*Action item*
In the entries below, how many lines contain the string "arrows"? Respond with the number only.

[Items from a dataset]
Segment Open
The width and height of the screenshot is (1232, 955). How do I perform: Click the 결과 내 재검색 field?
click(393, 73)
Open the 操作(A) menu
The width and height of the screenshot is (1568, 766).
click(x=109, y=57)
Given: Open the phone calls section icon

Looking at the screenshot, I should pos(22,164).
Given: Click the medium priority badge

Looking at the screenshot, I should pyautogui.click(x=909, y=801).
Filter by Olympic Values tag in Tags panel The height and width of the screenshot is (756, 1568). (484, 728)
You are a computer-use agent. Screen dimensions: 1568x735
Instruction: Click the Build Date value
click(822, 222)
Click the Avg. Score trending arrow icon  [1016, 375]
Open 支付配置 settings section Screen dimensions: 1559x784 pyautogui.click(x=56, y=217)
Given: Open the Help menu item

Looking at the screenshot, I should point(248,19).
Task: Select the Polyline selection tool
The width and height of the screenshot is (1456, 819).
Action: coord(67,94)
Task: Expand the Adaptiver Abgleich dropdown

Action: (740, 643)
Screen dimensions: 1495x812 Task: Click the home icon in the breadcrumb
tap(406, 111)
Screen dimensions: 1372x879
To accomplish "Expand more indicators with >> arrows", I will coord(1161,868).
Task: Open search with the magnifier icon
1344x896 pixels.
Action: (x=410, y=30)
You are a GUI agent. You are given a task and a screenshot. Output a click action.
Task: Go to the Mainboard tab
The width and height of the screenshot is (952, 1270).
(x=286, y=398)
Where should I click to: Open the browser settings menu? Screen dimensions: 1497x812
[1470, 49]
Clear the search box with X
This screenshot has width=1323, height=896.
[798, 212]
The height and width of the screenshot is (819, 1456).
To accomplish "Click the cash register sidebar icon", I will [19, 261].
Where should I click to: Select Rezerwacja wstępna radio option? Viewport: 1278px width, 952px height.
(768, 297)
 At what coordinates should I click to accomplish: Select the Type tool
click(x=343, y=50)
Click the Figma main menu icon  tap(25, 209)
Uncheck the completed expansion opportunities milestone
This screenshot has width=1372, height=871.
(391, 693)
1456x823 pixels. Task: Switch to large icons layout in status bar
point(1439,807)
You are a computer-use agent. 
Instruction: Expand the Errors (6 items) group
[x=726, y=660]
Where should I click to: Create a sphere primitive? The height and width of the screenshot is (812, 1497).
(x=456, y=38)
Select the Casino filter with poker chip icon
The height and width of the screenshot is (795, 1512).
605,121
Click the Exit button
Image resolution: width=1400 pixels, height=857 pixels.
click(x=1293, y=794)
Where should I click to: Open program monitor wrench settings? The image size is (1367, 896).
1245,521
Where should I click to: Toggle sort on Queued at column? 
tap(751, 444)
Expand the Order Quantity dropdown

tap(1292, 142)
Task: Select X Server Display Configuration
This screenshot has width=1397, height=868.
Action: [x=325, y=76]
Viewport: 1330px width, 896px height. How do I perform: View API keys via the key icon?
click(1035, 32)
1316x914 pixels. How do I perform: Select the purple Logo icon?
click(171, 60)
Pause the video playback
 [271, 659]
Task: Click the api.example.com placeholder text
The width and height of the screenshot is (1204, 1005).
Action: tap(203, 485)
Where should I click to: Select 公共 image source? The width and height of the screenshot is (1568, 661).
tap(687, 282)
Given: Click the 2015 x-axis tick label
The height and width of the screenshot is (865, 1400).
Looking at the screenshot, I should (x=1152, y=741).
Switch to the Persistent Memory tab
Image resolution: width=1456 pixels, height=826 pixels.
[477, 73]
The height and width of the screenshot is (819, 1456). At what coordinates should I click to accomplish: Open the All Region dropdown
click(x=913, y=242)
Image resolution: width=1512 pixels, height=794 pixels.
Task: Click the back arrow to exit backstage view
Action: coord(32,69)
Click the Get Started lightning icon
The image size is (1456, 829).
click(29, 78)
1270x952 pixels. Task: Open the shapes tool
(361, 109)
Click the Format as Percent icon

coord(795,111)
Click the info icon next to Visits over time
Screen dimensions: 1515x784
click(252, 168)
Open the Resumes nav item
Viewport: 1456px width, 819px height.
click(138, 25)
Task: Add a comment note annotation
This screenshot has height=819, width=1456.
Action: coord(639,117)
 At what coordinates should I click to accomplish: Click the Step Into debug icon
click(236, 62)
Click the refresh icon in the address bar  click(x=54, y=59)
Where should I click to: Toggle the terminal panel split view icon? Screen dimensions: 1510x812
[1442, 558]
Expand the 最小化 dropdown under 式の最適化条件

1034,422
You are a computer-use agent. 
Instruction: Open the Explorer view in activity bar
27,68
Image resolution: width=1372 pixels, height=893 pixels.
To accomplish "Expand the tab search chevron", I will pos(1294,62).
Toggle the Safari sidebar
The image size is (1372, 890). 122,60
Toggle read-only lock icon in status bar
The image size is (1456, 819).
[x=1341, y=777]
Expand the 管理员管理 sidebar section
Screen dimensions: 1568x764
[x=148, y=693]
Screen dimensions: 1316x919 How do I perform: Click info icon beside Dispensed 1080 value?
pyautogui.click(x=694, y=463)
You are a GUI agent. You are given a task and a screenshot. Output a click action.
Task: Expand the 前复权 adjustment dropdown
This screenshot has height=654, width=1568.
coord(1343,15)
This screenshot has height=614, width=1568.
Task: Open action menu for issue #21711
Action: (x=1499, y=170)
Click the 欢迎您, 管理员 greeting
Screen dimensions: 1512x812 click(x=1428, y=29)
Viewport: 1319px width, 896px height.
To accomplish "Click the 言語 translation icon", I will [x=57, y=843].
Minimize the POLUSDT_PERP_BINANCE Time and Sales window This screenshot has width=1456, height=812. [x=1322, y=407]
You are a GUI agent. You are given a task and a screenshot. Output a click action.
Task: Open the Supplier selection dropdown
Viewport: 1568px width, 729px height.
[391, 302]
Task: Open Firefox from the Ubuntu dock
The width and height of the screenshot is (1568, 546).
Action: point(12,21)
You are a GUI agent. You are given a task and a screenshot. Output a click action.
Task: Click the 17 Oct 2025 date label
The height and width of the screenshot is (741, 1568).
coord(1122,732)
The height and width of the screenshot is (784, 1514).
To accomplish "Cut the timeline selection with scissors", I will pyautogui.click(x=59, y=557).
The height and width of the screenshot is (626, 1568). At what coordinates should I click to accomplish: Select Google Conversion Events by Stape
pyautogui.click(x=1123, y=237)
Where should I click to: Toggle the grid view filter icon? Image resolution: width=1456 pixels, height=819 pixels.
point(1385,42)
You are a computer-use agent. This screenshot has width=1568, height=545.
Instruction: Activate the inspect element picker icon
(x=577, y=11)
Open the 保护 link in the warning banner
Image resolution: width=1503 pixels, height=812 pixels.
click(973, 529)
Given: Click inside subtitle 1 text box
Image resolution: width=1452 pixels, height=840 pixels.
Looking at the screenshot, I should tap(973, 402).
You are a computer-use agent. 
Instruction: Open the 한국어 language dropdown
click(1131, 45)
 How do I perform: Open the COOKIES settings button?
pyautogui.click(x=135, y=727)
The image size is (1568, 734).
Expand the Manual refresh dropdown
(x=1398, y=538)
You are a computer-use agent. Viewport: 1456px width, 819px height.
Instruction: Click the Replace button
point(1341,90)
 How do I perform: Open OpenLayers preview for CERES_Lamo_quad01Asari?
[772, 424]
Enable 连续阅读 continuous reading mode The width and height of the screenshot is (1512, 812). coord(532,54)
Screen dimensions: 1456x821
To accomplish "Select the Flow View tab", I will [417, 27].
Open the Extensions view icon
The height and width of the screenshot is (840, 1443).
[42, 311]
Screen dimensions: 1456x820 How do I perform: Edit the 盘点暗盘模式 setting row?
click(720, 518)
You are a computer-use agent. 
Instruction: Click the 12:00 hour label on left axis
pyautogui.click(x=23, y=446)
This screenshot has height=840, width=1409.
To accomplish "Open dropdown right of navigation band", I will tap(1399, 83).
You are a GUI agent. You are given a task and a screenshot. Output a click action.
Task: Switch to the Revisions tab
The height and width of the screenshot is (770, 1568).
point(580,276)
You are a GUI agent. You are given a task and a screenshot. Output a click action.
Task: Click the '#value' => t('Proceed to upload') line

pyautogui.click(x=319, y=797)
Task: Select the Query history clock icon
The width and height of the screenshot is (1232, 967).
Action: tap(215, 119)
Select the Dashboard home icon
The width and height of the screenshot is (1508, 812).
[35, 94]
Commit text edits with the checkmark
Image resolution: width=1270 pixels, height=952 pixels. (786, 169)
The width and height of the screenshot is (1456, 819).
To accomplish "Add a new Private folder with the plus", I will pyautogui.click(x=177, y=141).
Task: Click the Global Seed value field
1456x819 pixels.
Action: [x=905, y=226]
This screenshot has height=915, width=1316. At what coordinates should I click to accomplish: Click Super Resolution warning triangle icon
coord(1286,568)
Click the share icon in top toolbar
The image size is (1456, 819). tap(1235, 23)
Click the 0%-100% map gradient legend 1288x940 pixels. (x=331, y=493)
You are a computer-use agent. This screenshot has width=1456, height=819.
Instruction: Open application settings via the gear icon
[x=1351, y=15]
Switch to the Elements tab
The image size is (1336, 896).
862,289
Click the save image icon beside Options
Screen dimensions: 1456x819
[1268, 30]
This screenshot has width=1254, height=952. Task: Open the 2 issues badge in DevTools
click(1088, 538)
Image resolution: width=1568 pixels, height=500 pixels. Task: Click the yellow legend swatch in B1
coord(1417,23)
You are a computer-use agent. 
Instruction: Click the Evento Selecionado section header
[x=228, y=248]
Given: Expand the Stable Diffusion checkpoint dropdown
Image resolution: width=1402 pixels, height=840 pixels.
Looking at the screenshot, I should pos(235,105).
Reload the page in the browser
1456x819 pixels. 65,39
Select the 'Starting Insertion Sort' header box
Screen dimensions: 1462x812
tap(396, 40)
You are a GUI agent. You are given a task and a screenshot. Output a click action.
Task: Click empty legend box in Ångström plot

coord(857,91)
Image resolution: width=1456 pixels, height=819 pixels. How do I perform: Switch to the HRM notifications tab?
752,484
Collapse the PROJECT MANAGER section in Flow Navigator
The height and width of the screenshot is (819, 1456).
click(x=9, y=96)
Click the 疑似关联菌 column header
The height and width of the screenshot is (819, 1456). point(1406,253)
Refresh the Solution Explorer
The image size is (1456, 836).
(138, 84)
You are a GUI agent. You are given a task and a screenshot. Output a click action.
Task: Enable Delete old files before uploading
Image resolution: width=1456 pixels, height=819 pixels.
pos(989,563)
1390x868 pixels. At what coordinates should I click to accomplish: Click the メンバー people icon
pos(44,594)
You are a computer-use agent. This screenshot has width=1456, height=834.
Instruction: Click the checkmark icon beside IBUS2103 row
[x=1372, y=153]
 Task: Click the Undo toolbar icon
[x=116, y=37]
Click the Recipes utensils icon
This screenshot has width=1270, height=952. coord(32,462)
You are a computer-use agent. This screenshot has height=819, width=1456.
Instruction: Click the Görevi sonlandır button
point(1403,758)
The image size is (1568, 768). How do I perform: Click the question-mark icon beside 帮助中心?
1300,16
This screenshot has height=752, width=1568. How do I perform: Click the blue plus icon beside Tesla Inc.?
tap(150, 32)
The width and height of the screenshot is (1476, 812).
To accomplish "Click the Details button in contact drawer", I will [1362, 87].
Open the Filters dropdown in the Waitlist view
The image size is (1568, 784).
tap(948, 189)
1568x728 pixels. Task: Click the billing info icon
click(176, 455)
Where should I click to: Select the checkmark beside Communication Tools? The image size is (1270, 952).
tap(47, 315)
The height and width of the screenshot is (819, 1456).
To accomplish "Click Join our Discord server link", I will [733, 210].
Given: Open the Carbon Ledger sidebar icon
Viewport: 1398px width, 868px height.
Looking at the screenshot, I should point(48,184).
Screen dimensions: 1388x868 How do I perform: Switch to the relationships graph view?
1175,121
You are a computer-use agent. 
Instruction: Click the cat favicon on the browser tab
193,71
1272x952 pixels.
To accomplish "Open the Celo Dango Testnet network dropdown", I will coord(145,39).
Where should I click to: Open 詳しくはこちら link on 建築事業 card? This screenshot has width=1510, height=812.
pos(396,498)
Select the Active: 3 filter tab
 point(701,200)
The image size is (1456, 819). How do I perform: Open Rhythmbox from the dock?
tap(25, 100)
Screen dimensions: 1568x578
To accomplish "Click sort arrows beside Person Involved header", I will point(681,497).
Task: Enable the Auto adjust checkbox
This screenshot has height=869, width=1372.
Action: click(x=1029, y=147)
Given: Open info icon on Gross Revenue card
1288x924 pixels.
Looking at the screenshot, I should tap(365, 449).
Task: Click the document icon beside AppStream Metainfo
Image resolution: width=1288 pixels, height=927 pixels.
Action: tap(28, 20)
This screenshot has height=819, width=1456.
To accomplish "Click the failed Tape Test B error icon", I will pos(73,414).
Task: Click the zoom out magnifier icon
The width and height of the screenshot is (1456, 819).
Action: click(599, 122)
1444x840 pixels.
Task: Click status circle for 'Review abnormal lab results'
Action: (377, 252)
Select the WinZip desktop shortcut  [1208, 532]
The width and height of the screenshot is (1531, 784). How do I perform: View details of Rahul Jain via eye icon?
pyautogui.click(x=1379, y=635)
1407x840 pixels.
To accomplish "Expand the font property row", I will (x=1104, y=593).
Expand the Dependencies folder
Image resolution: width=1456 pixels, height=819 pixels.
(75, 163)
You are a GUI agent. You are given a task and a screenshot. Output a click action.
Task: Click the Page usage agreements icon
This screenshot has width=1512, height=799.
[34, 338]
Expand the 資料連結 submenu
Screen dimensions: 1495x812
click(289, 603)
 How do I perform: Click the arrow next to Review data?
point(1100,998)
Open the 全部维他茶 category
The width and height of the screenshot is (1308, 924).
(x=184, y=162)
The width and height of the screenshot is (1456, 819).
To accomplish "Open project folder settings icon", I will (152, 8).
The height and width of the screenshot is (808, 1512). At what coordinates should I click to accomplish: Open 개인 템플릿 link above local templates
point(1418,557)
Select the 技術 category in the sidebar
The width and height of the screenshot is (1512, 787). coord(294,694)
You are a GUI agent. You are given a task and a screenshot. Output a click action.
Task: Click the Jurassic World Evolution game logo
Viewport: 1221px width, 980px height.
Segment Closed
*Answer box*
2